* [Document passage]:
• • • • •

- Born: Glasgow, Scotland
- Died: 30 June 2006
- Occupation(s): Newspaper columnist Radio broadcaster

= John McIlwraith (commentator) =

John McIlwraith (died 30 June 2006) was a Scottish-Canadian humorist, radio broadcaster, newspaper columnist, and commentator.

==Early life and career==
McIlwraith was born in Glasgow, Scotland, but moved to Vancouver, British Columbia as a young adult. His jobs included working as a coal-stoker on a ferry operated by the Canadian Pacific Railway.

McIlwraith hosted a morning radio program in Seattle and wrote columns for newspapers and magazines. From 1990 to 2001, he recorded commentaries for National Public Radio's All Things Considered.

After Carnegie Mellon University announced that it would begin offering a degree in the playing of bagpipes, McIlwraith commented that the bagpipe was created as an instrument of war, and should not be treated as a musical instrument. McIlwraith said:

The Scots are a race not noted for their music. The favorite instrument in Scotland is the piano accordion, followed by the fiddle. The next favorite would be the harmonica. Even the Scots consider the bagpipes to be an instrument of torture, of warfare, its practitioners huge, red-faced farmer types who have switched from pig sticking to bagpipe playing.

Bagpipes are a strange instrument. The only reason they were invented is the Scots needed some kind of noise to rally the clans when the English crossed the border. They could have bought a bell or a whistle, but being a thrifty people they took a pig's bladder and stuck a reed in it and the rest is history. For some reason, great masses of people have mistaken bagpipes for a musical instrument.

• • • • •

* [Entries provided]:
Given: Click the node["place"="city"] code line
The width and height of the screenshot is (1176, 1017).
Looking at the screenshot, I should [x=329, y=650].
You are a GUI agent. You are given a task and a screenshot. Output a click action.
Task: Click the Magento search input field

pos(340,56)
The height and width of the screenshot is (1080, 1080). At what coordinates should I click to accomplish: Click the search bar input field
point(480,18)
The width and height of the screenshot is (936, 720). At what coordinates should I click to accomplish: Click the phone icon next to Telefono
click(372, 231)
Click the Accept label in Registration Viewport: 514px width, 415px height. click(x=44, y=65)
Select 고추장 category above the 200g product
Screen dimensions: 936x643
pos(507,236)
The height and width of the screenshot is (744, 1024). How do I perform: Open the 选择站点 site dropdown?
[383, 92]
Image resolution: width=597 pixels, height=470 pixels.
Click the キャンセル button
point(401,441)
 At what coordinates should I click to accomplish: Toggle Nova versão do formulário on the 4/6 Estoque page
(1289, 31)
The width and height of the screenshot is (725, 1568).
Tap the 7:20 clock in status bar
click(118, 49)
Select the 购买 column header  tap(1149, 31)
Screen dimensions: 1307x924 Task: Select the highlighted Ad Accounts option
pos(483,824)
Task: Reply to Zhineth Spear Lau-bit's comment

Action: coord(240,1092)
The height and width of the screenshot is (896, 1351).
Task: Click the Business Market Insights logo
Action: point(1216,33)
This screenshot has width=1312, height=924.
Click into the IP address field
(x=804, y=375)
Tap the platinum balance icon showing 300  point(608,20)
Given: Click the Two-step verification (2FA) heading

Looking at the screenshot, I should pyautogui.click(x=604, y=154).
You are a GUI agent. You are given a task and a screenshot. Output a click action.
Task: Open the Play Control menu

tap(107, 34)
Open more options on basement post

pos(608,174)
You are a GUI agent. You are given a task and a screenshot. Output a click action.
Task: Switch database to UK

• • • • •

* [Task directions]:
Duplicate the John McIlwraith passage from "The Scots are" to "to bagpipe playing.". The data shown here was taken from a separate source.

* [Written answer]:
The Scots are a race not noted for their music. The favorite instrument in Scotland is the piano accordion, followed by the fiddle. The next favorite would be the harmonica. Even the Scots consider the bagpipes to be an instrument of torture, of warfare, its practitioners huge, red-faced farmer types who have switched from pig sticking to bagpipe playing.